Caminaron para alejarse de aquel hervidero. En cada recodo había un mendigo con el rostro deformado, un paralítico o un hombre exhibiendo una herida, y las miradas de quienes se les acercaban ofreciéndoles algo pasaban de la inocencia fingida a la malicia y al engaño. Allí cohabitaban la desesperación y la lucha más intensa por recoger algunas monedas. Aquello parecía una feria de seres acorralados en cárceles invisibles, despojados de toda dignidad. El desamparo latía en los cuerpos y una ira contenida palpitaba entre las palabras que usaban para pedir, vender o amenazar. La violencia vivida los había conducido hasta allí.

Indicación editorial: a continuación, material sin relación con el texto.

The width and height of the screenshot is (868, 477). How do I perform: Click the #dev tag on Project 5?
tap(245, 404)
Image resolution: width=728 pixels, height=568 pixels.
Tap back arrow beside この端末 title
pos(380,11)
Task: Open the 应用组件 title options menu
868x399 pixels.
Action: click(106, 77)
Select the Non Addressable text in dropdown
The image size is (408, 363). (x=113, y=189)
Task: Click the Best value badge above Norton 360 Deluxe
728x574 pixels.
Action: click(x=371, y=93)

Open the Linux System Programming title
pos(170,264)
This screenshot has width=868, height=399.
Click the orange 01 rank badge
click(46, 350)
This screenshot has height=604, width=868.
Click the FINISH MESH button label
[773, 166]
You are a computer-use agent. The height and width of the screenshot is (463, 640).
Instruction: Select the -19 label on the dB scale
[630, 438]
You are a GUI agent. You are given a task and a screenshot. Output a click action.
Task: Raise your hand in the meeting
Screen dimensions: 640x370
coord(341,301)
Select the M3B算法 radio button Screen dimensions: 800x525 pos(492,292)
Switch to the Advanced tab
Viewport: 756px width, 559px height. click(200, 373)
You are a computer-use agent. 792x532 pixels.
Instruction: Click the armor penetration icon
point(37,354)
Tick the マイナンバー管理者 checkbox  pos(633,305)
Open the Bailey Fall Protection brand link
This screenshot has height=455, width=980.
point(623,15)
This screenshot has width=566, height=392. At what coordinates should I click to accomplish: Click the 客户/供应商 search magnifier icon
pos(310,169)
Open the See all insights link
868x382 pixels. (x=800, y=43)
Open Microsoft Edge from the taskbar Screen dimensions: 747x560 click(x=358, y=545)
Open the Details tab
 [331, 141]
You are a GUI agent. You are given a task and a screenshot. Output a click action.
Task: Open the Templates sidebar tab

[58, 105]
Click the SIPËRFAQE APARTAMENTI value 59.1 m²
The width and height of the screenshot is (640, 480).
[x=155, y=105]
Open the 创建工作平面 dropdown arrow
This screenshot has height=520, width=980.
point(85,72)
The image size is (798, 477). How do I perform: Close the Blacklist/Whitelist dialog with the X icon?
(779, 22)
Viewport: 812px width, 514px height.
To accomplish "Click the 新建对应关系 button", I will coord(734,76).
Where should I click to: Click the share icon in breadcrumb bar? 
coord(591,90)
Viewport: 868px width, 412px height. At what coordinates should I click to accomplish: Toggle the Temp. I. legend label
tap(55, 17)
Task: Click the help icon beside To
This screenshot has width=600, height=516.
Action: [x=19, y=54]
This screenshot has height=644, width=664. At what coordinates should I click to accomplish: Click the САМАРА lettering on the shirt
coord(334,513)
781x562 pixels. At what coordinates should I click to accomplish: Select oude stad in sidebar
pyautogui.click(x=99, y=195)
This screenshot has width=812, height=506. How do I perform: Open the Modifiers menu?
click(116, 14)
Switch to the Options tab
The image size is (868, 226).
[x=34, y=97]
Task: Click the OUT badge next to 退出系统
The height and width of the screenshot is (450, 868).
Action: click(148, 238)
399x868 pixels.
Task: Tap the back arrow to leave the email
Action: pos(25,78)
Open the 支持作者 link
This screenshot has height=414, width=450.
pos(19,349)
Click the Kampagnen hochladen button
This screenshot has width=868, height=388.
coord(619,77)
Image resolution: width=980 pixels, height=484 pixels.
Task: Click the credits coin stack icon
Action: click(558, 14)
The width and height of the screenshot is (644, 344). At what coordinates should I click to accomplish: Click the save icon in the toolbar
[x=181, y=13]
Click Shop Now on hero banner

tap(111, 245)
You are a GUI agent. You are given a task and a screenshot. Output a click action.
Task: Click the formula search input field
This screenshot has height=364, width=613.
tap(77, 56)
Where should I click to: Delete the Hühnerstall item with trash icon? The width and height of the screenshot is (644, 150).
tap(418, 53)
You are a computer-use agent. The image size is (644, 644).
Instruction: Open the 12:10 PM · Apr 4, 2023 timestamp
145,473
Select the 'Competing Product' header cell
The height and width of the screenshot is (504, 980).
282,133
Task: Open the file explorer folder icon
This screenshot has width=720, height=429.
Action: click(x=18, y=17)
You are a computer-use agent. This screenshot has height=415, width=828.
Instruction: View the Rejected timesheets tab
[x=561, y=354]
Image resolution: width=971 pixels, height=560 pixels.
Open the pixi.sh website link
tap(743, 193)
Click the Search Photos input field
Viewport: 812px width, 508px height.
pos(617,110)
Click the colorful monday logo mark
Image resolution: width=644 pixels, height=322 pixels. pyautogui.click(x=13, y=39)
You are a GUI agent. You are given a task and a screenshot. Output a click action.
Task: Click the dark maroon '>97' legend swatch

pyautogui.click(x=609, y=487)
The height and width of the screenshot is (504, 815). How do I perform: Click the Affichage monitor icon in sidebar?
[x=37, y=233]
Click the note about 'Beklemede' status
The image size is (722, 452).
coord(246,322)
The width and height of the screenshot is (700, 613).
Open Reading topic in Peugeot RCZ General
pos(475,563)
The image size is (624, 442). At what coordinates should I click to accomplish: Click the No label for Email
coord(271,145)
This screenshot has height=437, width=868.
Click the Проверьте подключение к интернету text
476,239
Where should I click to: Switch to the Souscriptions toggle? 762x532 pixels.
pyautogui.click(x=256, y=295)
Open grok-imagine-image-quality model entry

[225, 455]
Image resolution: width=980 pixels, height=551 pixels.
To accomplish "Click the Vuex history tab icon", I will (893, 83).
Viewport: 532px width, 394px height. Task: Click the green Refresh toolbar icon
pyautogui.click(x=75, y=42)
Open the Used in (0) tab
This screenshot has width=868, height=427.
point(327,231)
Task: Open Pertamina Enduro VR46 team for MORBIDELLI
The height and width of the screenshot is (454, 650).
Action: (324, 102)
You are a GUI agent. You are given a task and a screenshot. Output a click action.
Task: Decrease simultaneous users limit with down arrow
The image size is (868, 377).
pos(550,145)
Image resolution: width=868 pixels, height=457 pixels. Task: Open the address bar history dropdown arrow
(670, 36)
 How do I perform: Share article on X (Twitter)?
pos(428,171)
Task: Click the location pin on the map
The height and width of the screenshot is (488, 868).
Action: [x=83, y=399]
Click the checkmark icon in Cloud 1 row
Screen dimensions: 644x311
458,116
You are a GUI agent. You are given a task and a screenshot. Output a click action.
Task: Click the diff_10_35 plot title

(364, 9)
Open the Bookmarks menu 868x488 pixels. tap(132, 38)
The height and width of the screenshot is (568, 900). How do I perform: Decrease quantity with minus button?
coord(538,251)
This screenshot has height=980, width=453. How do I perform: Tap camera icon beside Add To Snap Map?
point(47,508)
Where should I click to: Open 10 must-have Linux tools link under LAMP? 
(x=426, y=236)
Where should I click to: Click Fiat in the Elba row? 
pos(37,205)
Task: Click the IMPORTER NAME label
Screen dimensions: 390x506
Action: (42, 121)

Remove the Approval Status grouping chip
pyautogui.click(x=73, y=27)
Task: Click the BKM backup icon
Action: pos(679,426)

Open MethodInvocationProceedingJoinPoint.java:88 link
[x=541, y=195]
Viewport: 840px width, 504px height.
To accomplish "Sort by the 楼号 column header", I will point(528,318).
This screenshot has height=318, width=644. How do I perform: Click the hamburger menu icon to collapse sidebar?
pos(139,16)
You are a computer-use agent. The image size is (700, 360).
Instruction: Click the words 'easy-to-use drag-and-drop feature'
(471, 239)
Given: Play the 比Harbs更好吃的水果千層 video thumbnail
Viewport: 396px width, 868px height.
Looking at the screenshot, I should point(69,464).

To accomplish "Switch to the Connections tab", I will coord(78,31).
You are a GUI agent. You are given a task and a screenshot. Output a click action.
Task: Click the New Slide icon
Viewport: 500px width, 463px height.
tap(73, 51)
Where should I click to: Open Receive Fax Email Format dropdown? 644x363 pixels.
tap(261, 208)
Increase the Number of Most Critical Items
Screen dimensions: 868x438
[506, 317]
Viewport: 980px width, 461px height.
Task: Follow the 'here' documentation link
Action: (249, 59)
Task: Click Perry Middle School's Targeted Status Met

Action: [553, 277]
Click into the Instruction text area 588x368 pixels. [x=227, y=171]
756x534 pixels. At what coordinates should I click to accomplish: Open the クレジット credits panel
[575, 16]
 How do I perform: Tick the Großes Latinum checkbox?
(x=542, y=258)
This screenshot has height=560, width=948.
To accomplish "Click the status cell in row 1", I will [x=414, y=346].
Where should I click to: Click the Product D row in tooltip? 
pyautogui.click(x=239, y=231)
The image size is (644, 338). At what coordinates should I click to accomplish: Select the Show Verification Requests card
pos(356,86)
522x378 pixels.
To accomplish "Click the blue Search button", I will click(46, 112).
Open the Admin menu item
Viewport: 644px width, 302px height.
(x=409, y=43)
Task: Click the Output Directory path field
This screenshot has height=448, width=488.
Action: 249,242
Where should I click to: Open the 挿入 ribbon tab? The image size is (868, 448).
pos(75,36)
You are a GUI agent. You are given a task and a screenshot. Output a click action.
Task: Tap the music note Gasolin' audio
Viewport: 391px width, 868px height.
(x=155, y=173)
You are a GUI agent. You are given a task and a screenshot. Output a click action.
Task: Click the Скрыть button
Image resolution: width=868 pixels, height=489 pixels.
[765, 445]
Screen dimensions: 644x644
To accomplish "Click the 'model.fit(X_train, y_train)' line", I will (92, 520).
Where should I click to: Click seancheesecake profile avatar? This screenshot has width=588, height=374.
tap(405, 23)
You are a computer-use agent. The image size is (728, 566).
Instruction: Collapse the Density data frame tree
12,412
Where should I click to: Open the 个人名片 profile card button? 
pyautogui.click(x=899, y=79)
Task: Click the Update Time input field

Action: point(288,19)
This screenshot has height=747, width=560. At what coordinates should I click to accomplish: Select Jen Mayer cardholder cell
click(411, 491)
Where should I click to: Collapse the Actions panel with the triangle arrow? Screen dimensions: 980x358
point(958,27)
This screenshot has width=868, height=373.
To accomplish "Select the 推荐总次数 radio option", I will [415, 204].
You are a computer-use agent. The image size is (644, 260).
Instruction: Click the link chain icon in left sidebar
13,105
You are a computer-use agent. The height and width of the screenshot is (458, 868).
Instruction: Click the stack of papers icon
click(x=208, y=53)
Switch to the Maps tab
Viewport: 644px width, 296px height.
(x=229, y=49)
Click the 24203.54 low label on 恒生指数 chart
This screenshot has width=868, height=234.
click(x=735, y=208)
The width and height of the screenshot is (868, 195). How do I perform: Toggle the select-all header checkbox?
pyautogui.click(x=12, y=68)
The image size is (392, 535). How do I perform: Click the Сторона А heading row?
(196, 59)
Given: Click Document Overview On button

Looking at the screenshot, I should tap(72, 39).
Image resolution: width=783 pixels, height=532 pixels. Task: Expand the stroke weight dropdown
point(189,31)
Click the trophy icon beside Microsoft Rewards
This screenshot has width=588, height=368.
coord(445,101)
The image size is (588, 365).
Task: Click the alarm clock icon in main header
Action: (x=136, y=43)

—Voy a llamar a mi primo para que me mande la plata a Sahagún y nos podemos quedar allá un tiempo mientras averiguo dónde van a abrir fosas –dijo Noemi.
Y pensó: “Aunque no sé cómo voy a reconocer a mis hijos si no tenían ninguna seña y jamás habían ido al dentista; era don Tomás, el barbero del pueblo, quien les sacaba las muelas cuando les dolían y él no llevaba registros. ¿Todavía tendrán las cadenitas de plata con sus nombres y fechas de nacimiento? ¿Nada más? No. Tengo que confiar en lo que diga mi cuerpo”.
Cuando el autobús tomó la carretera hacia Sahagún, Noemi dijo:
—Esta es una ciudad sin perros.
La luz del atardecer perfilaba el contorno de los árboles donde los loros se refugiaban en medio de aleteos y alboroto. Elena amaba a esas aves. Producían en su alma infantil un efecto mágico. Sacaba la cabeza por la ventana y disfrutaba escuchando la algarabía. Todo parecía estar en su sitio justo.
“Es maravilloso observar el mundo cuando me aleja de los temores, sin el cansancio de pensar que me roba el cuerpo –pensó Noemi–; quiero quedarme en este velo, en esta niebla que me detiene ante el paisaje como si solo existieran mi mirada, el rojo del horizonte y el aire caliente que me golpea el rostro. Sentirme una de esas loras en un mundo ordenado y preciso: caer del sol, correr del viento, volar hacia el sueño. Necesito abandonarme ante el paisaje y que los sonidos arranquen hasta el último dolor. Olvidar al menos por unas horas, permanecer vacía, salir de las aguas en las que siempre estoy al límite del ahogo. Cerrar los ojos y vagar. Lejos del mundo feroz, del temor de ese animal asustado que nada dentro de mí”.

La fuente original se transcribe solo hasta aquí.